> [WORK TO COMPLETE]
• A. In the letter about Philani Clinic, how much did the nurses receive for working Sundays?
• B. Translate this sentence from the letter about Philani Clinic into Spanish: "As for medication, Philani is one of the clinics that assists other clinics with medication when there is a shortage."

> [EXERCISE TEXT]
------------------------

PUTTING IT RIGHT of Komani writes: I refer to the report in Friday’s Rep, “Community wants week-long clinic services”. While it is factually true, there are some facts which have not been made known, therefore creating an impression that this has been a deliberate act on the part of the nursing staff at Philani Clinic not to work over weekends.
In September 2014, nursing staff were told the executive committee (“exco”) had listened to the demands of the community that the health facility be open on Saturdays and Sundays from 8am to 4.30pm.
The nurses complied for about a year while fighting for remuneration for working weekends, only to be told that this was not funded. To top it all, there was no documentation or contract forthcoming (to date) instructing the nurses that they had been changed from five-day workers to seven-day workers.
The nurses received only a lousy R200 for working the Sundays and nothing for Saturdays … and this took six months to be paid.
The nurses then refused to work weekends due to the fact that remuneration was so little and it took so long to be paid out.
There were only two nurses on duty at a time to see all sorts of ailments from the catchment area, as well as other areas. With no panic buttons and one security guard on duty, they felt vulnerable.
Because the nurses stopped working weekends, it was instituted by the department of health (Lukhanji) to deduct monies from the nurses to the tune of about R1500.
This has also led to disciplinary hearings for members of staff – this while there is still no documentation forthcoming regarding the weekend working situation.
This is why the clinic committee stepped in to take this and other matters up with the department, which led to the closing of the clinic last week by the community.
As for medication, Philani is one of the clinics that assists other clinics with medication when there is a shortage. There are sometimes problems with the delivery of medication from the depot or some medication is out of stock at the depot.

------------------------

> [ENTRIES PROVIDED]
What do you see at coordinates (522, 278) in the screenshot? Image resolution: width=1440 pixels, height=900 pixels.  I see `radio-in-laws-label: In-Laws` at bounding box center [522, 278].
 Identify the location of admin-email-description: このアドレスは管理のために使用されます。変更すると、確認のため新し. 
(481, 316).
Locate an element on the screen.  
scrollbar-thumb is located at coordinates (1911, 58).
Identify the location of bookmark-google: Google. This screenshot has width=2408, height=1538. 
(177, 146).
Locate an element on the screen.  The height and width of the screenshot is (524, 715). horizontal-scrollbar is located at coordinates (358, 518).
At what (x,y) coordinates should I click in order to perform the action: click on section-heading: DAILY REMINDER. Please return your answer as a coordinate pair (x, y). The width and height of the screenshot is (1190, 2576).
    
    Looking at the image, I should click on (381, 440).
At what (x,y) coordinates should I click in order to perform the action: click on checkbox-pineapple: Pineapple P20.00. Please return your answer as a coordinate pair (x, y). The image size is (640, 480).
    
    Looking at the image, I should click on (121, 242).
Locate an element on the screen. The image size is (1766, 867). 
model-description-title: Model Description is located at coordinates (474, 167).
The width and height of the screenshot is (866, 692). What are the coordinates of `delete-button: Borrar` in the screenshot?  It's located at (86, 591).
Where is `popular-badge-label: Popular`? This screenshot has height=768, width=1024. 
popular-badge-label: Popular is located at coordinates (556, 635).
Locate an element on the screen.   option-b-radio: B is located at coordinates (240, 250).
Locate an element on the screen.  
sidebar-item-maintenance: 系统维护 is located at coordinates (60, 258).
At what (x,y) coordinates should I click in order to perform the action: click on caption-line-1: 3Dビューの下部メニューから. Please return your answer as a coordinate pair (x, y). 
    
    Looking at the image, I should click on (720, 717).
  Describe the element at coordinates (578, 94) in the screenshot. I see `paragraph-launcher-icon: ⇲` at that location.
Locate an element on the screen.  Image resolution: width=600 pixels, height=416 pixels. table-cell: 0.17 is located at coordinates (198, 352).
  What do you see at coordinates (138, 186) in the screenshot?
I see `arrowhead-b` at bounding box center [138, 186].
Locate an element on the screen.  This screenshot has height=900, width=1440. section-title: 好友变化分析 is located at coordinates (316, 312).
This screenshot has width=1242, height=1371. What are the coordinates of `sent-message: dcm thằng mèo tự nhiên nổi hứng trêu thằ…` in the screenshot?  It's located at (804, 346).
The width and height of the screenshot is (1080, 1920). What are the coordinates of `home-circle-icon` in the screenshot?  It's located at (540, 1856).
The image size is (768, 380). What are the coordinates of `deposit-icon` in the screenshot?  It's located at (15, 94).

------------------------

> [LIST OF SOLUTIONS]
• A. R200

• B. En cuanto a los medicamentos, Philani es una de las clínicas que ayudan a otras clínicas con medicamentos cuando hay escasez.